§ **Task objective**
Below are the records; copy every line in them that holds the string "link".

(Stored data entries)
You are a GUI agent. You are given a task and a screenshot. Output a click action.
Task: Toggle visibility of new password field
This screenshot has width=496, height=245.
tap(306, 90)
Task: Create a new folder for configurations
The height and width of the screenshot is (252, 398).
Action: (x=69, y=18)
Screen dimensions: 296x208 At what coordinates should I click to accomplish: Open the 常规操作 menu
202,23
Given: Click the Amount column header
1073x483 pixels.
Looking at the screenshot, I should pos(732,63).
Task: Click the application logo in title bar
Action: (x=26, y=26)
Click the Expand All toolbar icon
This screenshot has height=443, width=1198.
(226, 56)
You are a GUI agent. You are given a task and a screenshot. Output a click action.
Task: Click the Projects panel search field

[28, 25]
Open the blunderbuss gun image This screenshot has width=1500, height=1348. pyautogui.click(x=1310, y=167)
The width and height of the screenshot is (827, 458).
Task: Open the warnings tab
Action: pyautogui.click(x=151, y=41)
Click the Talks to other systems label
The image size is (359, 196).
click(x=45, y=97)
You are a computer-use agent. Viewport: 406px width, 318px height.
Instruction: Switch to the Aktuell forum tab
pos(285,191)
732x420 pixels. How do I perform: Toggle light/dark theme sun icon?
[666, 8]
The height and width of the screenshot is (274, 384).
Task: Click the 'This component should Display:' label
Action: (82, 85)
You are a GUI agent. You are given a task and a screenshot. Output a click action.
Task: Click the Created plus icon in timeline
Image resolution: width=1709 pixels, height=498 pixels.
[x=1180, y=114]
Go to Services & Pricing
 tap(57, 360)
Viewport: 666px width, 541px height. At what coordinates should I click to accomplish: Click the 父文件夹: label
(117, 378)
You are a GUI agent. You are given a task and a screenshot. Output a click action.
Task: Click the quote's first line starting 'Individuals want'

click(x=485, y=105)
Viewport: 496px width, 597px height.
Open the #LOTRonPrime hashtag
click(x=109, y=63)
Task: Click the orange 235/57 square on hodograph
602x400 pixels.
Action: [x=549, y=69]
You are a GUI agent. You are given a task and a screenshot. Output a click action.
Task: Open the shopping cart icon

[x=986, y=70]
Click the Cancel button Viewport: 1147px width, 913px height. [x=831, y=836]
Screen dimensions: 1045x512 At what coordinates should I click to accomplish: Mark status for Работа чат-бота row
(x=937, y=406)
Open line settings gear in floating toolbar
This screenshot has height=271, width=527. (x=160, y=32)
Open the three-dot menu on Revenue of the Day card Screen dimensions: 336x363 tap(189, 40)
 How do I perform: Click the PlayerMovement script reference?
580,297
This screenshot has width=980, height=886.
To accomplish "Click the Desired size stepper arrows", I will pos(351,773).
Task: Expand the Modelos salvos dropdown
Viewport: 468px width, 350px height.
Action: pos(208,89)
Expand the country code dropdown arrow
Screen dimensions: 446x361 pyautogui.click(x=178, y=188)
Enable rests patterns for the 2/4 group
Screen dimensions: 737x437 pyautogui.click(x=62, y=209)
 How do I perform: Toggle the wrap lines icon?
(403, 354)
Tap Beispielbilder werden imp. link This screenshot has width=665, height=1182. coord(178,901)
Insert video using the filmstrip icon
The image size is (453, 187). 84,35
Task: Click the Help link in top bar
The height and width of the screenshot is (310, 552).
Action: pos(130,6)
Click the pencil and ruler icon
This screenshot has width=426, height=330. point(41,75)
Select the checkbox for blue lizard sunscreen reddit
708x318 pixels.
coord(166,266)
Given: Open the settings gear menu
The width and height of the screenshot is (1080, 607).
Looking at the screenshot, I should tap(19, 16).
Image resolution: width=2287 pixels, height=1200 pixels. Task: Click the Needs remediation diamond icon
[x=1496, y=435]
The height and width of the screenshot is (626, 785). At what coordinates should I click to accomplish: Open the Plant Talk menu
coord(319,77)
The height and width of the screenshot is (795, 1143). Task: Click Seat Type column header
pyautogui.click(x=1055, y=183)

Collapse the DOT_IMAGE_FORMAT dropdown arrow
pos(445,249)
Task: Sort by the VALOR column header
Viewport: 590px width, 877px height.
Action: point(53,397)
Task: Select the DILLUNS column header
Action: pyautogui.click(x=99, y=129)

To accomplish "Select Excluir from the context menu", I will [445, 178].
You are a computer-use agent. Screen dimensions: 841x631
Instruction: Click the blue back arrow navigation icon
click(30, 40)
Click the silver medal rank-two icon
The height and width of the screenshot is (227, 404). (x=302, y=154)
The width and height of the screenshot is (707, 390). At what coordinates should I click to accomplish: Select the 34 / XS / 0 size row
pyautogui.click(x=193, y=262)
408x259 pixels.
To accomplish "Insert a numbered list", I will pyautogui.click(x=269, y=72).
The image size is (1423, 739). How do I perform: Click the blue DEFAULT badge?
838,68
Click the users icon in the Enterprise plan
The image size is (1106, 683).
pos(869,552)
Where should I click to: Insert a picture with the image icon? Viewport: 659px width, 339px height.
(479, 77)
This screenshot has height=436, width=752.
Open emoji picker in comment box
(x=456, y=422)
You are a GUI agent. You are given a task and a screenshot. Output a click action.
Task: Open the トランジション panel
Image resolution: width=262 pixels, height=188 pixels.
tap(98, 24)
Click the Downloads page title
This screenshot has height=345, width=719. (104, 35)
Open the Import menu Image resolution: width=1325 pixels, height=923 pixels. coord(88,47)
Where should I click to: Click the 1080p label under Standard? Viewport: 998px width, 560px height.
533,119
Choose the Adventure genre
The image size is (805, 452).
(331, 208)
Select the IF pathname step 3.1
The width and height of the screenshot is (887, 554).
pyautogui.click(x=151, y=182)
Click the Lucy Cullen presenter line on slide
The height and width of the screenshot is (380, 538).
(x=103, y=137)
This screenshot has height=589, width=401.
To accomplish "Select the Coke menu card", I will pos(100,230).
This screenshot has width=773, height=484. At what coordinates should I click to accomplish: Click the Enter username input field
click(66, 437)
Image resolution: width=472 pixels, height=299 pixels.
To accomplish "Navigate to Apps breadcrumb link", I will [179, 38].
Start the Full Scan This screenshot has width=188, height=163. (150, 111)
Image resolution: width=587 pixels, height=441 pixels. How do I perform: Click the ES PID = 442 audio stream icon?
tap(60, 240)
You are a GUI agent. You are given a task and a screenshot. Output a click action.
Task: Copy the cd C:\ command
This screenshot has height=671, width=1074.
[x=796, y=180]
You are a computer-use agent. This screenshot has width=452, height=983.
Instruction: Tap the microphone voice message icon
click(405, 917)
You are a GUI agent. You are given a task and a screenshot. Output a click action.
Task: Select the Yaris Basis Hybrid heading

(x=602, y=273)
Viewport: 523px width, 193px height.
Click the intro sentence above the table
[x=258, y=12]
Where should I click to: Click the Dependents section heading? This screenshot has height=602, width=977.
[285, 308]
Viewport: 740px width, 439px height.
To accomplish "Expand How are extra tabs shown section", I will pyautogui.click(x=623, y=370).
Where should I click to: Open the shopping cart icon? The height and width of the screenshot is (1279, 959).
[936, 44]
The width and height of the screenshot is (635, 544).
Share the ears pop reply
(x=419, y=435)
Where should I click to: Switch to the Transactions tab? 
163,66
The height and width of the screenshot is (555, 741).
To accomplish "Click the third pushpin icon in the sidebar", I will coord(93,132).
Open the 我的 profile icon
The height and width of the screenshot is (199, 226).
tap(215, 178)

§ **Output for this exercise**
Tap Beispielbilder werden imp. link This screenshot has width=665, height=1182. coord(178,901)
Task: Click the Help link in top bar
To accomplish "Navigate to Apps breadcrumb link", I will [179, 38].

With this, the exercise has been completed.